(Data records)
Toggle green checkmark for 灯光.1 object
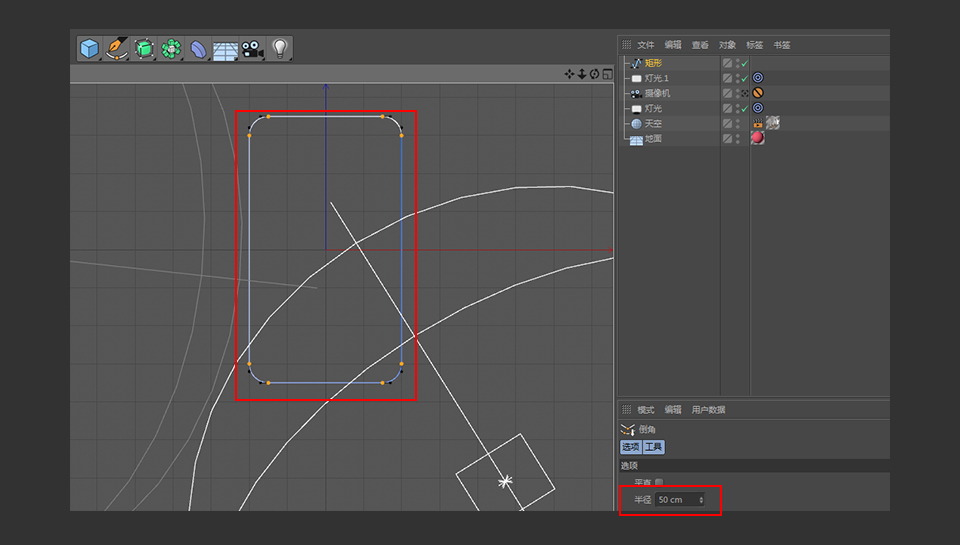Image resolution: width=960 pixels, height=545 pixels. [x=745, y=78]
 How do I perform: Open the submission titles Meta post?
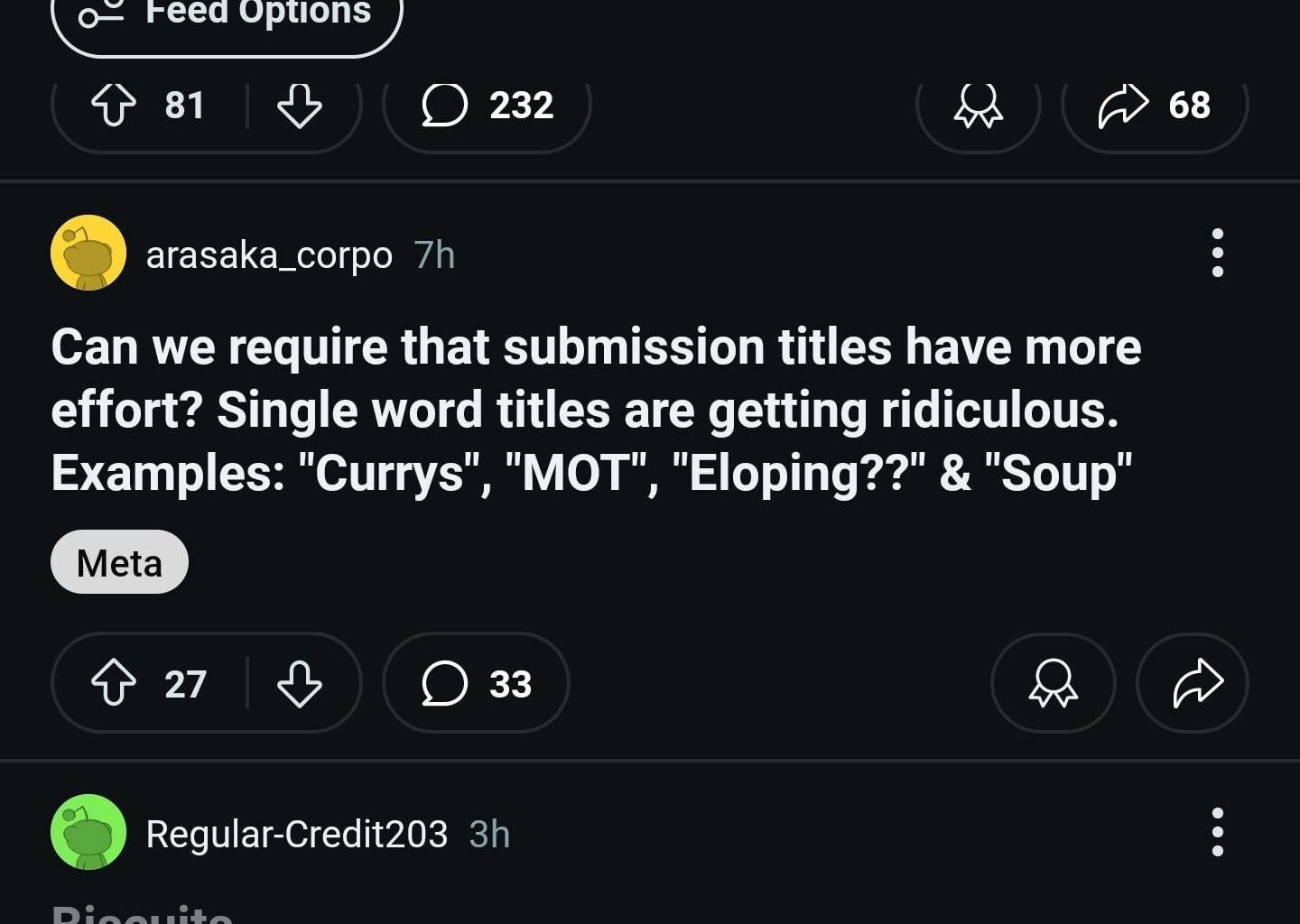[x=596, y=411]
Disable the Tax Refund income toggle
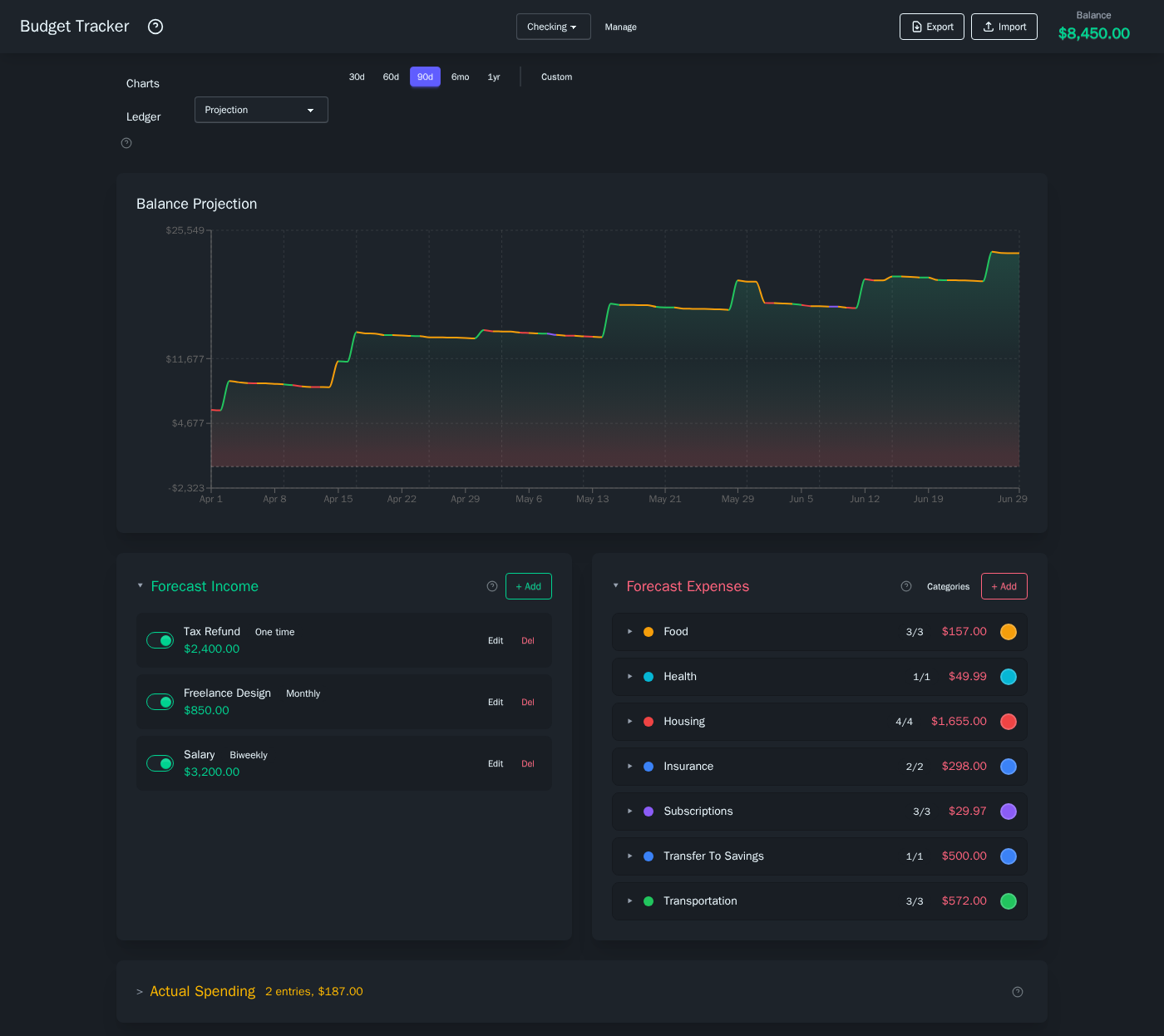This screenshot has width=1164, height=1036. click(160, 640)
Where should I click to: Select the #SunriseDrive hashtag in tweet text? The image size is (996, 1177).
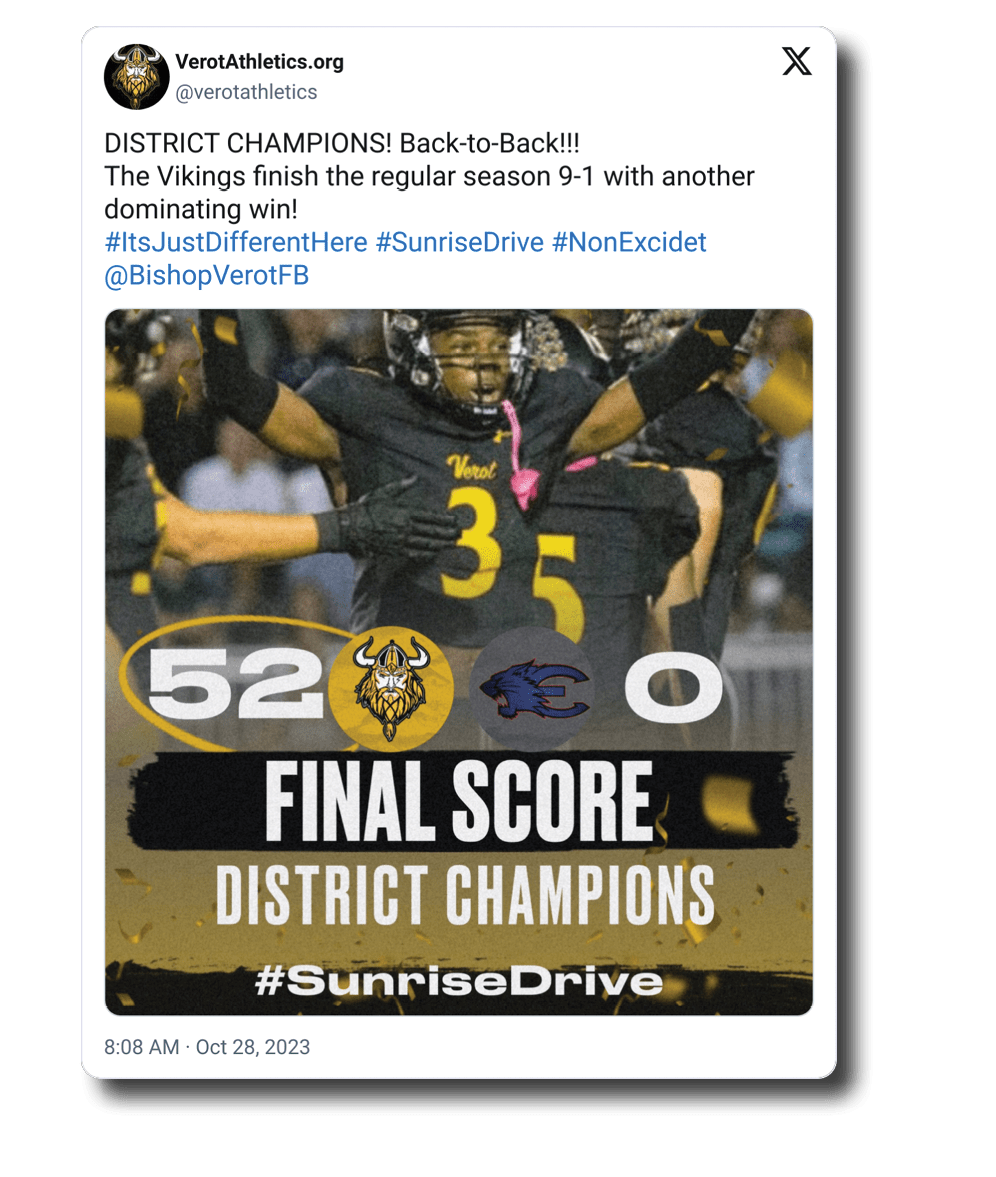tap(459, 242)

▶ **EXERCISE INSTRUCTIONS**:
No pictures should appear in the answer, which is to be the lines from the line with "Disable the Tax Refund income toggle" through the end of the records above, restated exactly.

▶ **EXPECTED ANSWER**:
Disable the Tax Refund income toggle
This screenshot has width=1164, height=1036. click(160, 640)
Where should I click to: Select the #SunriseDrive hashtag in tweet text? The image size is (996, 1177).
tap(459, 242)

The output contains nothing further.